On January 4, 2016, we received a notice from Petrobras declaring the DSA void effective immediately. Petrobras’ notice alleges that our former marketing consultant both received and procured the payment to employees of Petrobras of improper payments from SHI and that Pride had knowledge of this activity and assisted in the procurement of and/or facilitated these improper payments. We disagree with Petrobras’ allegations. See "—DSA Dispute" below for additional information.

Outside of Petrobras’ allegations, we have not been contacted by any Brazil governmental authority regarding alleged wrongdoing by Pride or Ensco or any of their current or former employees related to this matter. We cannot predict whether any U.S., Brazilian or other governmental authority will seek to investigate Pride's involvement in this matter, or if a proceeding were opened, the scope or ultimate outcome of any such investigation. If the SEC or DOJ determines that violations of the FCPA have occurred, or if any governmental authority determines that we have violated applicable anti-bribery laws, they could seek civil and criminal sanctions, including monetary penalties, against us, as well as changes to our business practices and compliance programs, any of which could have a material adverse effect on our business and financial condition. Our customers, business partners and other stakeholders could seek to take actions adverse to our interests. Further, investigating and resolving such allegations is expensive and could consume significant management time and attention. Although our internal investigation is substantially complete, we cannot predict whether any additional allegations will be made or whether any additional facts relevant to the investigation will be uncovered during the course of the investigation and what impact those allegations and additional facts will have on the timing or conclusions of the investigation. Our Audit Committee will examine any such additional allegations and additional facts and the circumstances surrounding them.

DSA Dispute

As described above, on January 4, 2016, Petrobras sent a notice to us declaring the DSA void effective immediately, reserving its rights and stating its intention to seek any restitution to which it may be entitled. We disagree with Petrobras’ declaration that the DSA is void. We believe that Petrobras has repudiated the DSA and have therefore accepted the DSA as terminated on April 8, 2016 (the "Termination Date"). At this time, we cannot reasonably determine the validity of Petrobras' claim or the range of our potential exposure, if any. As a result, there can be no assurance as to how this dispute will ultimately be resolved.
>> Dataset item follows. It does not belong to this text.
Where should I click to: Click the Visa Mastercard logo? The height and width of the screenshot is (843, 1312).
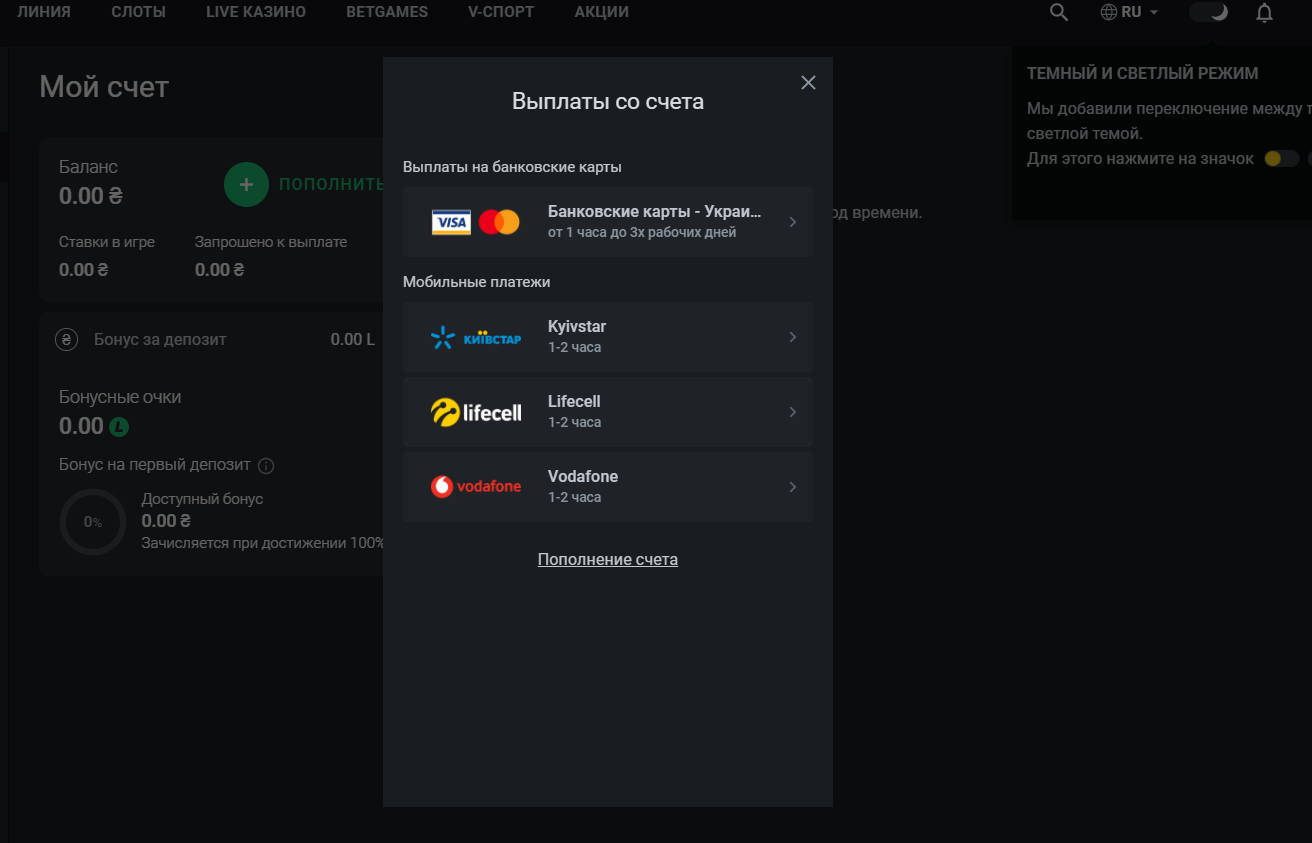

We did not recognize revenue for amounts owed to us under the DSA from the beginning of the fourth quarter of 2015 through the Termination Date as we concluded that collectability of these amounts was not reasonably assured. Additionally, our receivables from Petrobras related to the DSA from prior to the fourth quarter of 2015 are fully reserved on our condensed consolidated balance sheet as of March 31, 2016. We have initiated arbitration proceedings in the U.K. against Petrobras seeking payment of all amounts owed to us under the DSA, in addition to any other amounts to which we are entitled, and intend to vigorously pursue our claims. We have also initiated separate arbitration proceedings in the U.K. against SHI for any losses we have incurred in connection with the foregoing. There can be no assurance as to how these arbitration proceedings will ultimately be resolved.

Asbestos Litigation
    
We and certain subsidiaries have been named as defendants, along with numerous third-party companies as co-defendants, in multi-party lawsuits filed in Mississippi and Louisiana by approximately 47 plaintiffs. The lawsuits seek an unspecified amount of monetary damages on behalf of individuals alleging personal injury or death, primarily under the Jones Act, purportedly resulting from exposure to asbestos on drilling rigs and associated facilities during the 1960s through the 1980s.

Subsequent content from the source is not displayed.